■ Défis:
[1] D'après l'extrait, quel montant actualisé était réclamé dans la dernière mise en demeure du 11 août 2023 ?
[2] En vous appuyant sur l'extrait, expliquez s'il vous plaît pourquoi la SECF a mis en demeure la société Gold Leiw SA et M. A... de lui régler une somme.

:: Extrait

2. Il ressort des pièces du dossier soumis au juge des référés du tribunal administratif de Paris que par une décision du 21 septembre 2019, les commissaires de la société d'encouragement à l'élevage du cheval français (SECF), devenue la société d'encouragement à l'élevage du trotteur français (SETF), ont délivré à la SASU Ecurie HM stables, constituée par la société de droit luxembourgeois Gold Leiw SA, en qualité de propriétaire titulaire de couleur, une autorisation de faire courir quatorze chevaux. Par une décision du 1er avril 2022, la SECF a décidé, au titre de son pouvoir disciplinaire, de disqualifier ces chevaux pour toutes les courses auxquelles ils avaient participé entre le 10 août 2020 et le 27 janvier 2022. Cette décision étant devenue définitive, la SECF a mis en demeure la société Gold Leiw SA et son administrateur unique, M. A..., de lui régler une somme correspondant aux allocations et primes qui leur avaient été versées par la SECF à raison des chevaux disqualifiés, pour un montant actualisé de 330 129,90 euros selon la dernière mise en demeure du 11 août 2023. La SETF a demandé au juge des référés du tribunal administratif de Paris, sur le fondement de l'article L. 521-3 du code de justice administrative, d'enjoindre à M. A... et à la société Gold Leiw SA de lui verser la somme réclamée. Par une ordonnance du 9 octobre 2023, dont M. A... et la société Gold Leiw SA demandent l'annulation et le sursis à exécution par un pourvoi et une requête qu'il y a lieu de joindre, le juge des référés a fait droit à cette demande et assorti l'injonction prononcée d'une astreinte de 100 euros par jour de retard à l'expiration d'un délai de huit jours.

::::
:: Bloc de données

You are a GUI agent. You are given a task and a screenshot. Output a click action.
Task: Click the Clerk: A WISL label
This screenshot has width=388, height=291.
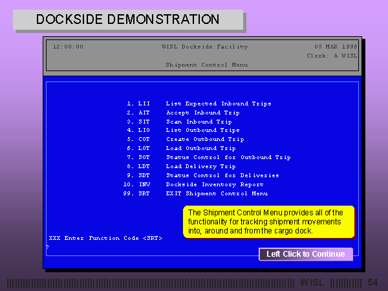(x=332, y=56)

::::

■ Réponses aux défis:
[1] 330 129,90 euros.

[2] La décision du 1er avril 2022 disqualifiant les chevaux pour toutes les courses courues entre le 10 août 2020 et le 27 janvier 2022 était devenue définitive. La SECF leur a donc réclamé les allocations et primes qu'elle leur avait versées à raison de ces chevaux disqualifiés.